**Excerpted passage:**
The Netherland envoys in England, in their parting advice, most distinctly urged him "to hale authority with the first, to declare himself chief head and governor-general" of the whole country,—for it was a political head that was wanted in order to restore unity of action—not an additional general, where there were already generals in plenty. Sir John Norris, valiant, courageous, experienced—even if not, as Walsingham observed, a "religious soldier," nor learned in anything "but a kind of licentious and corrupt government"—was not likely to require the assistance of the new lieutenant-general in field operations nor could the army be brought into a state of thorough discipline and efficiency by the magic of Leicester's name. The rank and file of the English army—not the commanders-needed strengthening. The soldiers required shoes and stockings, bread and meat, and for these articles there were not the necessary funds, nor would the title of Lieutenant-General supply the deficiency. The little auxiliary force was, in truth, in a condition most pitiable to behold: it was difficult to say whether the soldiers who had been already for a considerable period in the Netherlands, or those who had been recently levied in the purlieus of London, were in the most unpromising plight. The beggarly state in which Elizabeth had been willing that her troops should go forth to the wars was a sin and a disgrace. Well might her Lieutenant-General say that her "poor subjects were no better than abjects." There were few effective companies remaining of the old force. "There is but a small number of the first bands left," said Sir John Conway, "and those so pitiful and unable ever to serve again, as I leave to speak further of theirs, to avoid grief to your heart. A monstrous fault there hath been somewhere."

**Stated problem:** Translate this sentence from the passage on the English troops in the Netherlands into Spanish: "The soldiers required shoes and stockings, bread and meat, and for these articles there were not the necessary funds, nor would the title of Lieutenant-General supply the deficiency."

**Supplied information:**
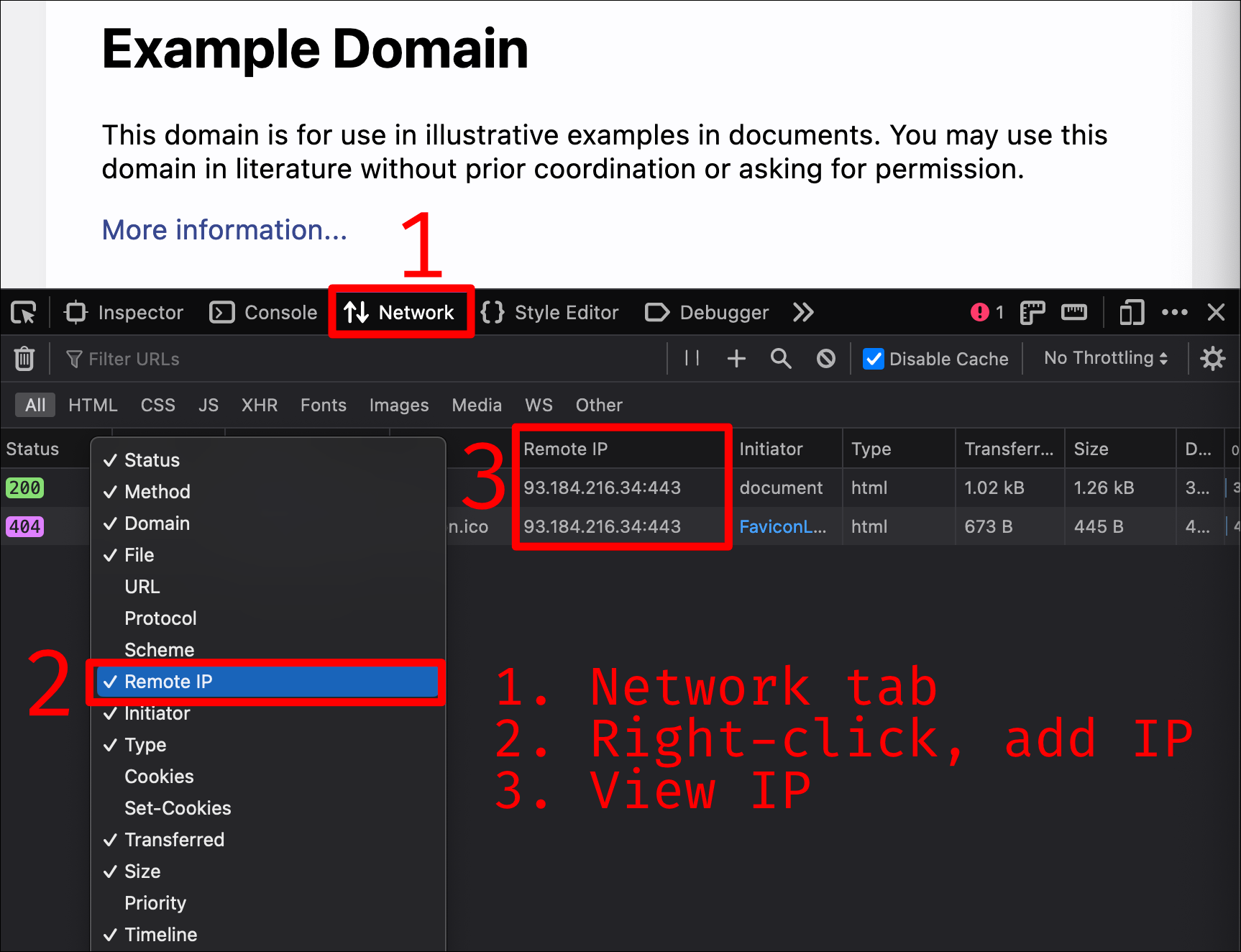Toggle responsive design mode icon
This screenshot has height=952, width=1241.
(1131, 313)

**Expected output:** Los soldados necesitaban zapatos y medias, pan y carne, y para estos artículos no se contaba con los fondos necesarios, ni el título de teniente general remediaría esa carencia.